It's a development that would advance the region from featured-player status as a movie location to leading role as a filmmaking hub.
Yesterday, Pacifica Ventures, principal of the Albuquerque Studios in New Mexico, announced plans for a $75 million entertainment production facility in the Philadelphia area to open in the fall of 2008.
For Pacifica, based in Santa Monica, Calif., the three most important words in movie real estate are incentive, incentive, incentive. Hal Katersky, the company's managing director, credited Pennsylvania's recent tax-incentive package for filmmakers, the Greater Philadelphia Film Office's outstanding work, and the region's natural and architectural blessings with sealing the deal.
His company is considering sites in Bucks, Delaware and Philadelphia Counties for a 500,000-square-foot facility. "I wouldn't be surprised to see a permanent workforce of into the thousands," Katersky predicted.
"This is concrete proof that there are consequences to what happens in Harrisburg," Gov. Rendell said at a news conference yesterday at his Philadelphia office, where Katersky made the announcement. The governor referred to recent hard-won legislation providing $75 million in credits to offset taxes incurred by producers making movies, TV shows and commercials.
"We're looking to develop a state aid package of up to $10 million," the governor said. The remaining $65 million will come from private investors.
Despite the region's popularity as a location for movies diverse as Trading Places, The Sixth Sense and Invincible, many productions come to Philadelphia, shoot exteriors and return to Hollywood to complete the film, limiting the number of production days and dollars spent here. (Even so, the film office has generated almost $2 billion in economic impact since 1992, $166 million in calendar year 2006.)
"Philadelphia long has been a setting, a good place to shoot," Sharon Pinkenson, head of the Greater Philadelphia Film Office, said yesterday. "But to become a permanent center for filmmaking you need a production facility and skilled workers."
A studio, said Jose Rodriguez, business partner of local horrormeister M. Night Shyamalan, "means the difference between moviemaking as a cottage industry and, well, an industry."
Production designer Tim Galvin, who liked the area so much when he worked for Jonathan Demme on Philadelphia and Beloved that he relocated from New York, said that "a studio is the thing that will make the difference between Philadelphia as a movie whistlestop and Philadelphia as a moviemaking capital."
If you build it, will they come? In New Mexico, where Pacifica opened the Albuquerque Studios in March, Sony Pictures announced in May that it would relocate Imageworks, its animation division and 350 employees, to a new building on the studio lot. Already Albuquerque Studios, which benefits from many of the incentives offered in Pennsylvania, is booked well into 2008.

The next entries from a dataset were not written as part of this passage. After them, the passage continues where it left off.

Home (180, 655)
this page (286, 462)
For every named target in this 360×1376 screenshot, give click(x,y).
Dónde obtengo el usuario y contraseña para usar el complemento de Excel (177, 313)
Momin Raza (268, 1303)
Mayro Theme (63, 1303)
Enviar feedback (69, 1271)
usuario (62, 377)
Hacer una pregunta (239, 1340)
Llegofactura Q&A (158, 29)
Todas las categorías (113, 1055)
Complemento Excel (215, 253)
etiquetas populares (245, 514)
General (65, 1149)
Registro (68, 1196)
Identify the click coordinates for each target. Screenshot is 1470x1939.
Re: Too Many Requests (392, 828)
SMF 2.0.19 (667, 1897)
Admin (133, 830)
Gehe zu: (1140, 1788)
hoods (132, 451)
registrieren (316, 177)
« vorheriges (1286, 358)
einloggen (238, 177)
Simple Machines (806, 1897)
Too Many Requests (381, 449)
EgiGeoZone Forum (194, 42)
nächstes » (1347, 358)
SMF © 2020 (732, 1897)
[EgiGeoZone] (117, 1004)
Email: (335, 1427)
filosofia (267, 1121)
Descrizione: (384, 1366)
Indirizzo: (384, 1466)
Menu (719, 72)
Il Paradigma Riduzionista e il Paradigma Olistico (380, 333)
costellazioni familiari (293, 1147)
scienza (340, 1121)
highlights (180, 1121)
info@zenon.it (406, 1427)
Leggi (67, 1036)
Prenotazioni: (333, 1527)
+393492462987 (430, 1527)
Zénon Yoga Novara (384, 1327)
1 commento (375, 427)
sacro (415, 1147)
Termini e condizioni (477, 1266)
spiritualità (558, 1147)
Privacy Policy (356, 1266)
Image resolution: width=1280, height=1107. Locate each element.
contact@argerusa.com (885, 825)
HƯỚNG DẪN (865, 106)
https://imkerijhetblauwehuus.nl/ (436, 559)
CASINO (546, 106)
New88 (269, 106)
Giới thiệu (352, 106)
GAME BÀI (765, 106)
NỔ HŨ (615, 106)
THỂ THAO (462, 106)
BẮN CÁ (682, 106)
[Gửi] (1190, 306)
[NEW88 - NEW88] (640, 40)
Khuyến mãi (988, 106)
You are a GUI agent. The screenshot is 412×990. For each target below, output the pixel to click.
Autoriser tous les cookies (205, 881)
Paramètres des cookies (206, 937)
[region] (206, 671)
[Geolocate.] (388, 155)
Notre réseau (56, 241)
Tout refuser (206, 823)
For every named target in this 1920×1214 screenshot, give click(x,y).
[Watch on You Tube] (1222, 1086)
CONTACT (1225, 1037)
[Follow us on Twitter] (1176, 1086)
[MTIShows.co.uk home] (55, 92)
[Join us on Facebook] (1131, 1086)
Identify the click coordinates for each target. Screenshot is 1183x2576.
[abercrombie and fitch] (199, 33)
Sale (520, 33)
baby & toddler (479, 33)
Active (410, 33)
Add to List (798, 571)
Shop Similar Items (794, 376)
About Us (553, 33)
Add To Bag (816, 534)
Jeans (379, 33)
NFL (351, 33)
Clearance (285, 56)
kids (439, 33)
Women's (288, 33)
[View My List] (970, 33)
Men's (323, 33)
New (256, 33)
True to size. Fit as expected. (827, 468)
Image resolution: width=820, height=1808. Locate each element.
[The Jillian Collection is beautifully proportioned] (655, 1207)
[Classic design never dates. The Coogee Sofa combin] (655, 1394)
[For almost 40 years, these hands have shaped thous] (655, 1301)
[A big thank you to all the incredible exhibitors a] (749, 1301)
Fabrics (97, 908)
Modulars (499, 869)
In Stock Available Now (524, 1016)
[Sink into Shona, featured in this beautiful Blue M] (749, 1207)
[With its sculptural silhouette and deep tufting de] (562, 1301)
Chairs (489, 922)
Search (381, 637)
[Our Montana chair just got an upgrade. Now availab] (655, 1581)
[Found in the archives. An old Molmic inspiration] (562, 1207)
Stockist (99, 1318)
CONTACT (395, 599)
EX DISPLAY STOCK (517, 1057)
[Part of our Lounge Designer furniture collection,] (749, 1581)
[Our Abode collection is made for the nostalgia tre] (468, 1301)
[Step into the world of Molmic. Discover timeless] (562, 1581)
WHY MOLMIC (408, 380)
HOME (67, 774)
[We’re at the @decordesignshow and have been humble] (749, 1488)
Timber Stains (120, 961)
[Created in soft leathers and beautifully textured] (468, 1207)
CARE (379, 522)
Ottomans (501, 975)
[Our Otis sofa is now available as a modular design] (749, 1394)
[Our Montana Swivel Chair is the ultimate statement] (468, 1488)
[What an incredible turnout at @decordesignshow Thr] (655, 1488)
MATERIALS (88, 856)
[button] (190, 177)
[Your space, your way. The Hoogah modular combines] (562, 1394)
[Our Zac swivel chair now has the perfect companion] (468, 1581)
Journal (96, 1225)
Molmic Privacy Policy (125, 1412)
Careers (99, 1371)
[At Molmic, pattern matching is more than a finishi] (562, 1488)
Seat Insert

A regional film facility has been Pinkenson's priority ever since she assumed duties in 1992. In the city where Siegmund Lubin built one of the world's first movie studios, in 1910, there hasn't been a dedicated film and television center for more than 80 years.
Over the last decade, Will Smith and Shyamalan have talked about a soundstage at Broad and Washington in Philadelphia, but the plans never materialized.
This is different," the governor said yesterday, "because Pacifica is a proven operator."
Jeffrey Rotwitt, a Philadelphia lawyer who is partnering with Pacifica to finance the venture, said the city's wage tax might give the advantage to a suburban site.
"As a practical matter many people would prefer to shoot outside Philadelphia County," Rotwitt said.
Pinkenson said yesterday that she would try to make Philadelphia more competitive: "I'm planning to talk with the next mayor about an incentive program that would give relief from the most onerous city taxes and make Philadelphia a more attractive filmmaking destination."
Earlier this year, Moviemaker magazine ranked Philadelphia second after New York as the top U.S. city for making films.
The Pacifica project "has so much potential to create and build an industry of high-paying employment," said Rotwitt, who envisions the new studio as entertainment-center with its own studio tour.
Rodriguez, speaking from the set of Shyamalan's The Happening, is elated by the prospect of a local studio where movies are made year-round.
"Right now, a lot of our crew plans to finish our movie and then start on Peter Jackson's The Lovely Bones [which begins shooting in October].
"With a studio here and movies in production all year, crew people will spend more time here, they'll buy houses and establish the roots of a blooming new industry."